Nelle donne, il cancro ovarico deve essere sempre preso in considerazione, perché spesso è associato a sintomi simili alla sindrome dell’intestino irritabile [15]. La diagnostica sierologica di esclusione della celiachia, che comprende la determinazione degli anticorpi IgA transglutaminasi e IgA totali, è raccomandata nei pazienti con RDS-D, poiché è stato dimostrato che la prevalenza della carenza di IgA nella celiachia è significativamente più alta (1,7-3%) rispetto alla popolazione generale (0,2%) [16]. La calprotectina deve essere determinata nelle feci per la diagnosi differenziale della malattia infiammatoria intestinale. Se il livello di calprotectina è <40 µg/g, il rischio di malattia infiammatoria intestinale (IBD) è inferiore all’1% [17]. Le nuove aggiunte agli argomenti rilevanti nella nuova versione delle linee guida S3 sono la sensibilità al glutine e l’intolleranza all’istamina. Esistono raccomandazioni negative per i test basati sulle IgG, scientificamente non stabiliti, per le intolleranze alimentari. Le diete di eliminazione inutili e problematiche sono sconsigliate e anche l’analisi della disbiosi nelle feci è sconsigliata [10].

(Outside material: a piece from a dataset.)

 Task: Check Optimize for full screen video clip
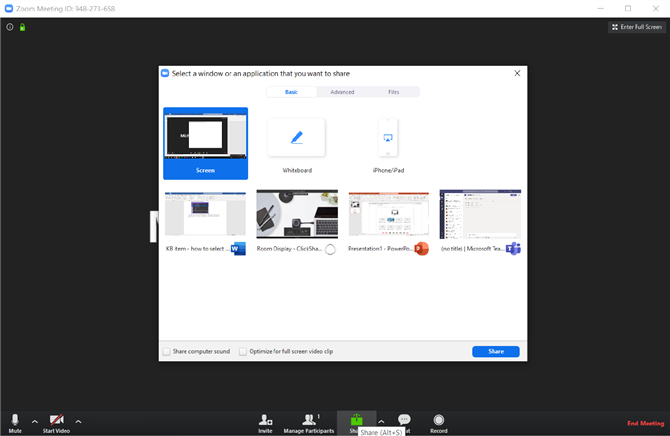pyautogui.click(x=243, y=352)
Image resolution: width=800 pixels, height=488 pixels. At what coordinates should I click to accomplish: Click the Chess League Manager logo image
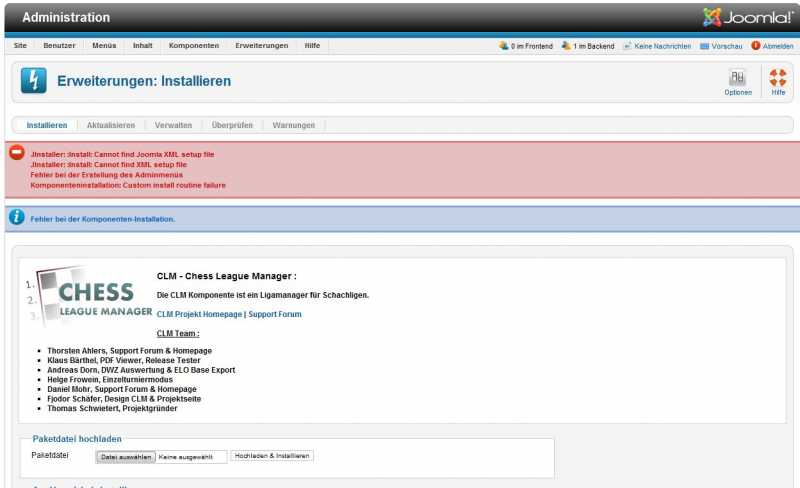pos(86,297)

Terapia individuale e orientata ai sintomi
Nella nuova linea guida S3 [9], all’aspetto della nutrizione viene attribuita una maggiore priorità terapeutica. Come possibile misura, si consiglia una dieta a basso contenuto di FODMAP e si raccomandano anche prebiotici e probiotici. Tra le terapie orientate ai sintomi, l’olio di menta piperita e gli antidepressivi triciclici sono raccomandati per il dolore, oltre agli spasmolitici, mentre gli SSRI sono più probabilmente presi in considerazione per i problemi psicologici concomitanti. L’olio di menta piperita è stato discusso per anni come rimedio naturale efficace e ben tollerato dai pazienti con sindrome dell’intestino irritabile. Prove convincenti di efficacia sono state fornite da una meta-analisi di Khanna e colleghi [18]. Cinque studi randomizzati controllati con placebo hanno dimostrato un miglioramento generale dei sintomi dell’intestino irritabile con l’uso di olio di menta piperita. In particolare, il dolore addominale è migliorato in modo significativo. La task force dell’American College of Gastroenterology riconosce l’olio di menta piperita come superiore al solo placebo per la sindrome dell’intestino irritabile [19]. Oltre alla comprovata efficacia a breve termine della terapia, anche la tollerabilità è buona [20]. L’olio di menta piperita interagisce con i canali del calcio nell’intestino, dove impedisce al calcio di fluire nelle cellule muscolari lisce. Si verifica un rilassamento dell’intestino, che porta a una riduzione della motilità e a una concomitante riduzione dei sintomi del dolore [20]. Inoltre, l’olio di menta piperita ha proprietà antinfiammatorie e antibatteriche [20].